Zorrilla dejó de ser un examen y acabó siendo una fiesta gallega
El Deportivo ya es equipo de Primera División. No hizo falta calculadora, ni mirar de reojo otros marcadores, ni pedir favores a terceros. El conjunto de Antonio Hidalgo resolvió su visita al Real Valladolid con un triunfo de mucho peso competitivo y muchísimo valor emocional: 0-2, ascenso directo y regreso a LaLiga EA Sports.
La escena tuvo un punto de justicia poética. Valladolid, una plaza cargada de recuerdos recientes para el deportivismo, terminó siendo el escenario del renacimiento. Donde hace no tanto el club caminaba por terrenos incómodos, ahora volvió a levantar la cabeza como un histórico que, por fin, deja atrás el barro.
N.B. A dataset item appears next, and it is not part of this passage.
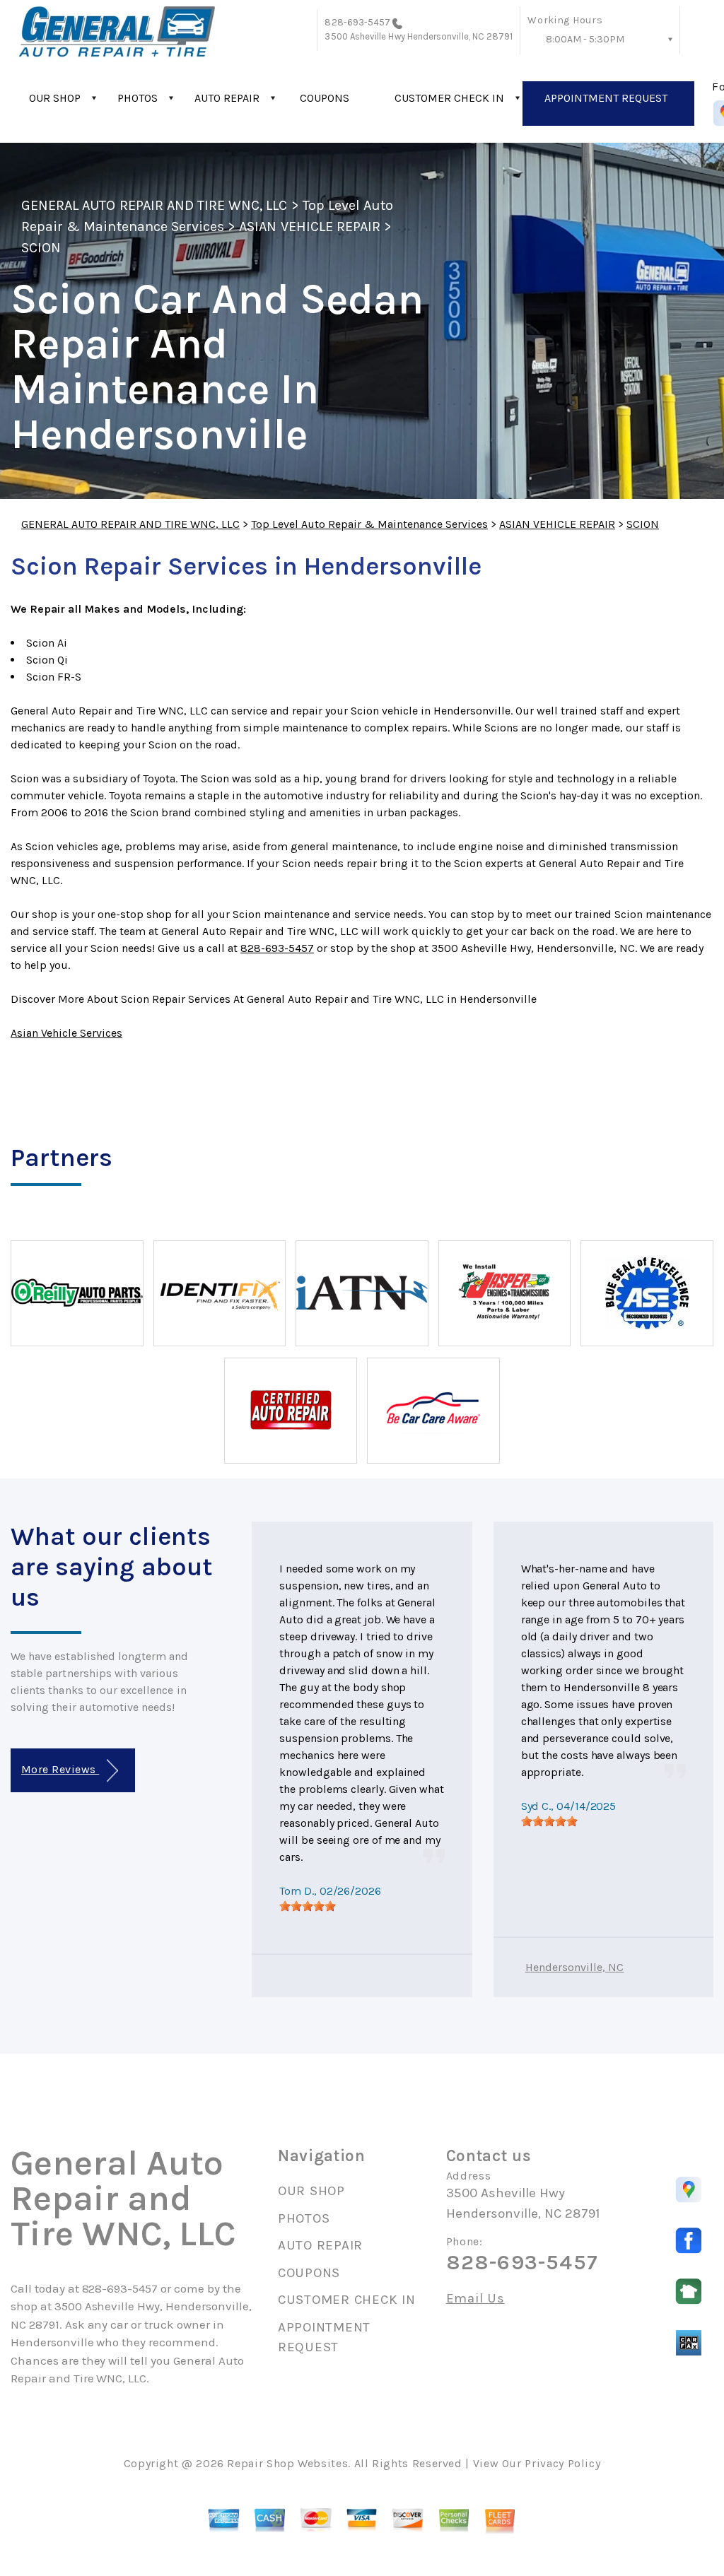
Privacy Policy (562, 2463)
Bil Nsongo, del Fabril al altar del deportivismo
El nombre propio de la tarde fue Bil Nsongo. El delantero, que empezó la temporada vinculado al Fabril, apareció en el momento en el que más pesan las piernas y más quema la pelota. Dos goles en la primera parte cambiaron el guion de la jornada y pusieron al Dépor con medio cuerpo en Primera.
Su doblete fue mucho más que una actuación individual. Fue el símbolo perfecto de un club que ha tenido que reconstruirse desde dentro, tirar de paciencia, apostar por talento joven y aprender a competir con la mochila cargada de ansiedad histórica.
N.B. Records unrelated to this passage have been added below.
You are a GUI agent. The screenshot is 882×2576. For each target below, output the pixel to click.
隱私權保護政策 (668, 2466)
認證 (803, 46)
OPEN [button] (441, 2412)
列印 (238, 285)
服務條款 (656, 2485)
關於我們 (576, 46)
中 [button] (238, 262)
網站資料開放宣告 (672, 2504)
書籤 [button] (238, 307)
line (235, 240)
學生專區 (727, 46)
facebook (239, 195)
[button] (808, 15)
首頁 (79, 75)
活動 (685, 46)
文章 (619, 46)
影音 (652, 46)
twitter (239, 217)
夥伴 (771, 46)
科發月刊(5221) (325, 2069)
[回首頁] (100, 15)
En una temporada donde Yeremay Hernández, Mario Soriano y otros futbolistas han sostenido buena parte del relato blanquiazul, Nsongo eligió el día más grande para presentar candidatura a héroe inesperado. Cosas del fútbol: a veces el ascenso lo firma quien meses antes parecía destinado a otro papel en la película.
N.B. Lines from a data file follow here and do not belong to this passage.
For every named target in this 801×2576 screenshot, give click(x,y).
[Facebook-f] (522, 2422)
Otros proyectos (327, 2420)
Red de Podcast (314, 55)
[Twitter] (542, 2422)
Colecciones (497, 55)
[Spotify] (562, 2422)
Antonio Hidalgo convierte la presión en ascenso
El mérito del Dépor no está solo en ganar en Zorrilla. Está en haber llegado vivo, fuerte y con el pulso firme al tramo donde suelen temblar los proyectos. Antonio Hidalgo ha conseguido ordenar al equipo en plena tormenta emocional, gestionar la exigencia de una ciudad que empuja como una grada entera y transformar la presión en gasolina.
El Deportivo no ascendió por una tarde inspirada. Ascendió por una dinámica sostenida, por una plantilla que entendió el oficio de la categoría y por una recta final en la que el equipo fue capaz de jugar con el marcador, con el ambiente y con la historia encima de los hombros.
En LaLiga Hypermotion, donde cada jornada parece una emboscada, el Dépor encontró regularidad cuando más se necesitaba. Ese fue su verdadero salto de calidad.
La afición volvió a jugar de titular
Lo de la hinchada deportivista en Valladolid no fue acompañamiento: fue una declaración de pertenencia. El desembarco blanquiazul convirtió el desplazamiento en una especie de romería futbolera, con bufandas, nervios, cánticos y esa mezcla de ilusión y prudencia que solo entienden quienes han pasado años tragando polvo.
La afición llegó convencida de que el ascenso estaba cerca. Y el equipo respondió como se responde en las grandes tardes: compitiendo, golpeando pronto y no dejando que el partido se convirtiera en una ruleta rusa.
Riazor no estaba físicamente allí, pero se notó en cada balón dividido. El Dépor jugó en campo ajeno, sí, pero por momentos Zorrilla sonó a casa.
Un regreso que cambia el mapa del fútbol gallego
El ascenso del Deportivo devuelve a Galicia una pieza mayor en el tablero de LaLiga EA Sports. Con el Celta de Vigo consolidado en la élite y el Dépor de vuelta, el fútbol gallego recupera un foco competitivo, mediático y emocional de primer nivel.
Para el club coruñés, el reto empieza ahora. Subir era la obsesión; mantenerse será la verdadera reválida. La Primera no perdona despistes, exige fondo de armario, acierto en el mercado y una estructura deportiva preparada para sufrir sin perder identidad.
Pero eso será otro partido. Hoy el deportivismo puede mirar atrás sin quedarse atrapado en la nostalgia. De la caída al regreso. Del sufrimiento al abrazo. Del barro al escaparate. El Dépor vuelve a Primera y lo hace como más le gusta a su gente: con ruido, con épica y con una ciudad entera sintiendo que, esta vez sí, la pelota entró donde tenía que entrar.